Tal como existem filmes que se aproximam do western sem
realmente o serem, também há westerns que o são sem que a sua identidade se
esgote nessa categoria. Johnny Guitar é hoje considerado por inúmeros críticos
de cinema senão um dos melhores filmes de todos os tempos, pelo menos a
obra-prima de Nicholas Ray (1911-1979) – realizador a quem devemos tantas e tão
primas obras tais como Rebel Without a Cause (1955) ou Bitter Victory (1956). Apesar
do título remeter para uma figura masculina, no centro da acção está uma mulher
chamada Vienna (Joan Crawford) e a sua arqui-inimiga Emma (Mercedes
McCambridge). Vienna e Emma opõem-se como Eros e Thanatos, são duas forças
contrárias que modelam a raiz maniqueísta do filme, mantendo sobre permanente
tensão um duelo que dura do princípio ao fim. Há uma sequência que as define
com inquestionável clareza:
Emma chega ao saloon de Vienna acompanhada de um grupo de
homens com intenções justicialistas. Quer matar, destruir. Procuram Dancin’ Kid e o seu gangue,
depois destes terem assaltado um banco no centro da cidade. Neste momento já
sabemos da relação próxima entre Kid e Vienna, e foi-nos sugerida a paixão reprimida
de Emma pelo mesmo Kid. O ciúme interpõe-se entre ambas, sendo resolvido pela primeira
com uma cumplicidade distante (o verdadeiro amor de Vienna é Johnny Guitar) e pela
segunda com um ódio de morte, quer a Kid, quer a Vienna. Repare-se na
luminosidade de Vienna, no seu vestido branco, na calma com que vai tocando o
piano (magnífica banda sonora de Victor Young) enquanto os homens vasculham o seu
sofisticado saloon no encalço do bando de Dancin’ Kid. E olhe-se depois para
Emma, no contraste que a sua postura alvoroçada engendra, no fato negro e no
ódio que o seu olhar transparece. Branco e negro, paz e guerra, amor e ódio,
opostos trágicos e universais aqui magnificamente representados. A cena resvala
para uma situação de denúncia onde a inocência de Vienna fica comprometida. Só
o espectador sabe dessa inocência, mas nada pode fazer. Ao espectador cabe
apenas assistir impotentemente ao linchamento que se prepara. Estamos nos EUA
da era McCarthy, e tudo isto evoca, claramente, as listas negras de Hollywood,
a perseguição aos comunistas de que Sterling Hayden, o actor que aqui faz de
Johnny Guitar, foi vítima. Talvez por isso este filme leve o título que leva e
comece como começa, com Johnny regressando para os braços de Vienna cinco anos
depois de se terem separado. Atentemo-nos a outra cena, provavelmente das mais
magníficas cenas de amor alguma vez desenhadas por um cineasta:
A música de fundo é a mesma, mas o ambiente é outro.
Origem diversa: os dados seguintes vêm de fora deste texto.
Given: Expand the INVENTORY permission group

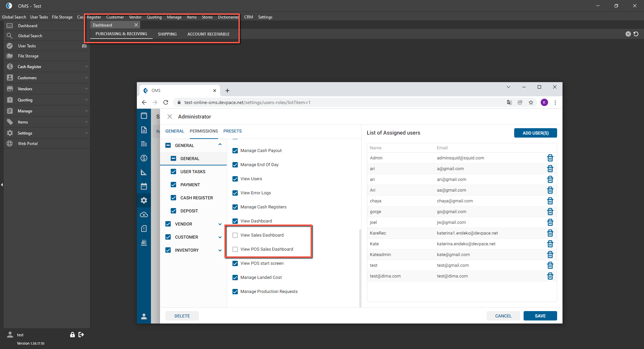Looking at the screenshot, I should tap(220, 250).
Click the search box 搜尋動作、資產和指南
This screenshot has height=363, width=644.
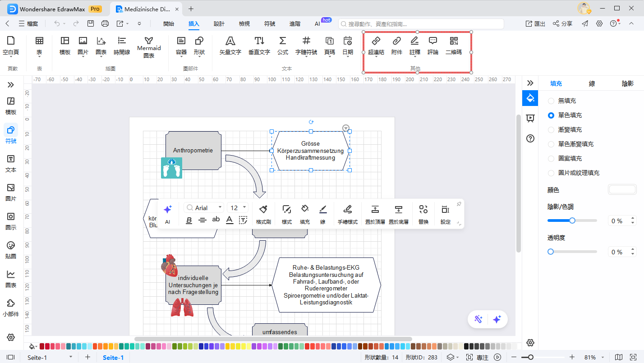coord(421,24)
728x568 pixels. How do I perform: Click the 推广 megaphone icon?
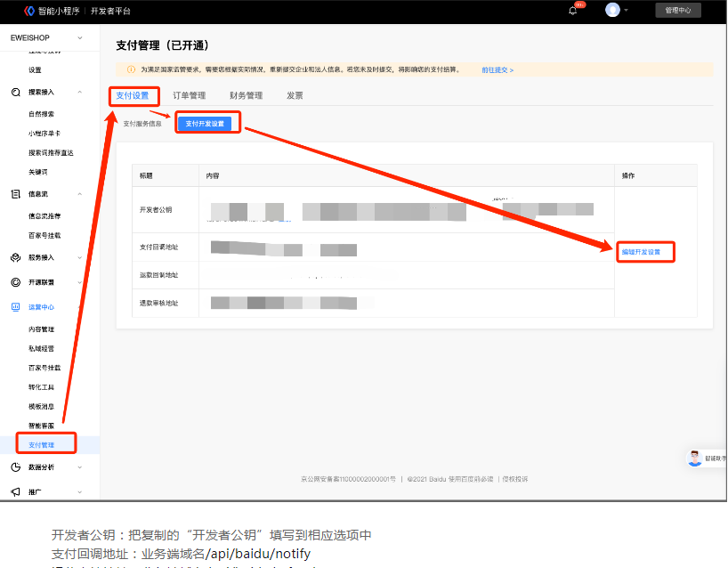coord(15,491)
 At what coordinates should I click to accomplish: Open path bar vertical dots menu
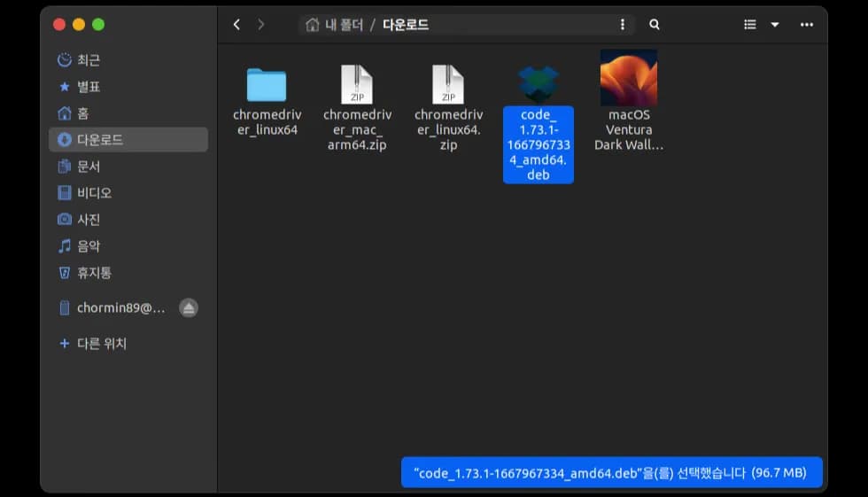tap(623, 25)
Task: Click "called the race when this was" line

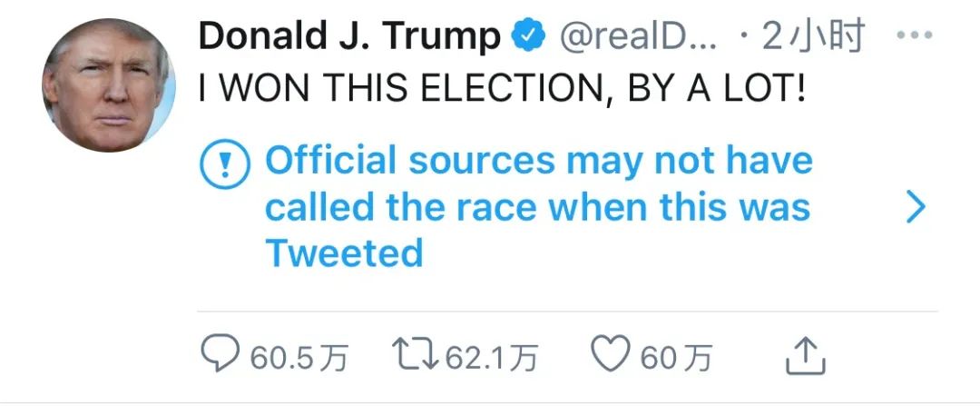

Porém, há uma tristeza nesta melodia que confere ao filme um romantismo
constante. Também no western as personagens de Nicholas Ray são de uma
humanidade avassaladora. Por humanidade entendam-se aqui os vícios e as
virtudes que nos tornam, a todos, questionáveis, erráticos, ambivalentes,
frágeis. Os deuses e os semideuses da tragédia grega são o protótipo destes
homens e destas mulheres, como a imperturbável Vienna desmascarando-se num rio
de lágrimas quando deixa sair de si a confissão mais dolorosa: cinco anos a
esperar por Johnny. Nos cinco anos que os afastaram, tantos foram os homens que
ela esqueceu como foram as mulheres que ele recorda. Johnny desfaz-se aos pés
de Vienna e pede-lhe mentiras, ela oferece-lhas indolentemente. Mas logo se
exaspera e reabre as feridas, soltando angustiadas
emoções sob a forma de lágrimas. A música acompanha-os neste reencontro, tornando pungente o fim de
cena como pungentes são todas as feridas caladas no interior de um peito em
carne viva. Johnny regressa em dia de tempestade. Mais do que proteger, vem,
quiçá, recuperar o tempo perdido. Como se isso fosse possível fora dos sonhos
que o melhor cinema torna possíveis.